Bullhead catfish can be caught with the same techniques that are commonly used for other catfish. They are easily enticed with worms, hellgrammites, stink baits or cut baits fished on the bottom. they make excellent table fare and are a good choice for anglers that enjoy simple relaxing fishing for edible fish.

Large catfish are sometimes caught by “noodling”. Noodling is done by wading in water and inserting a hand down into holes under mud banks, rocks, or inside of hollow logs. Using bare hands as bait, the noodler wiggles their fingers in the hole in hopes that they find a large catfish. If the noodler is lucky, a monster catfish will strike and attempt to swallow their hand.
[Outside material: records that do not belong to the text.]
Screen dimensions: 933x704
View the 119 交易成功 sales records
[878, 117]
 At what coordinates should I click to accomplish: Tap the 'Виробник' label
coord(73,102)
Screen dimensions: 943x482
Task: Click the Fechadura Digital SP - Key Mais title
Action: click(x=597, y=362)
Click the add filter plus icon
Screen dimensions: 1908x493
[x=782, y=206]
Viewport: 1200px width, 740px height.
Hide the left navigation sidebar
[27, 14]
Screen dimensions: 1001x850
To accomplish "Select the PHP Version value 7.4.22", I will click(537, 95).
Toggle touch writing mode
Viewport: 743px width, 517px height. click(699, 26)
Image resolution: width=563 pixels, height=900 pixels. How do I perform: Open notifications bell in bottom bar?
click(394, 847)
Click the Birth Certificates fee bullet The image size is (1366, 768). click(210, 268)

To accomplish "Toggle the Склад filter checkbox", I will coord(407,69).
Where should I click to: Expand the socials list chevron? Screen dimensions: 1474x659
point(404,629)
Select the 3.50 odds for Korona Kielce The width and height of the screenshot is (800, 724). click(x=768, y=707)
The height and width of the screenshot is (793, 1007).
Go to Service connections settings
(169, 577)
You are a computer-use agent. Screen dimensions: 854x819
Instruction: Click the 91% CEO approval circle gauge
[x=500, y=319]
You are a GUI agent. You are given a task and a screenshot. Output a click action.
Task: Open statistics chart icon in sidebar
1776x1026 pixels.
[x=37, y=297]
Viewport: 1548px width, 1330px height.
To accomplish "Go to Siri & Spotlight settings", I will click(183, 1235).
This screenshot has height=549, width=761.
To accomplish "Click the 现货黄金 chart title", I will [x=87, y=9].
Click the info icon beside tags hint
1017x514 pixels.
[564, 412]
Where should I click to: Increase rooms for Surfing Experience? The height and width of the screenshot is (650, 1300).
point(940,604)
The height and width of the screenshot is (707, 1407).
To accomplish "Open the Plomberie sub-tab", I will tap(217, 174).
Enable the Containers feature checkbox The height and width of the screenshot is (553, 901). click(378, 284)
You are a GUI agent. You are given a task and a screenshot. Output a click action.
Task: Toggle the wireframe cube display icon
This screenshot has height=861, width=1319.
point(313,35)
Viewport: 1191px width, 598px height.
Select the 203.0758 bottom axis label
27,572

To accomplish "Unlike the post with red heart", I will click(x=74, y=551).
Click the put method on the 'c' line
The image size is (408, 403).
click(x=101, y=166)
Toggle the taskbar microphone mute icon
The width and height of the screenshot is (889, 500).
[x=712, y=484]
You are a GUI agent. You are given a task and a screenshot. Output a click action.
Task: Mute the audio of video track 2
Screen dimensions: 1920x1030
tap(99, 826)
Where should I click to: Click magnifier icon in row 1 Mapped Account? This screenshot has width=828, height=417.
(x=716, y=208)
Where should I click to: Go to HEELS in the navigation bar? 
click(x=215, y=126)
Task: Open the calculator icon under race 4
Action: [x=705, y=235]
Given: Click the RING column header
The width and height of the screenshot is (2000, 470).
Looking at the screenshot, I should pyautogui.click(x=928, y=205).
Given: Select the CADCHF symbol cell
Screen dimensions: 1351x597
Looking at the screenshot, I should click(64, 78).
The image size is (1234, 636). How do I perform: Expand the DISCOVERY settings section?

The noodler then must pull the fish out onto land or onto a waiting boat without being pulled under water.

Catfish can be skinned and filleted, with the resulting flesh being white, mild tasting and suitable for a wide range of cooking methods. They are one of the most commonly discussed fish products online and plenty of cooking ideas are available by finding a seafood blog. The following recipe is for a classic meal of deep-fried beer-battered catfish.

Photo by Hank Shaw of simplyrecipes.com

Beer Battered Catfish

1 lb. catfish fillets
1/2 cup flour or seafood breader mix
1 egg (beaten)
1 bottle beer
1 small onion (minced)
1 cup vegetable oil
salt and pepper to taste

In a medium mixing bowl blend flour, salt, and pepper or use seafood breader mix.

In a separate medium mixing bowl beat egg well, add beer and minced onions, mix well.

Cut the catfish into 2 inch cubes or strips.

Heat the vegetable oil in a deep-fryer or skillet.

Roll the catfish into the coating, then dip into the beer-egg mixture, then back into the flour mixture.

Place dipped catfish in heated oil, cooking until golden brown.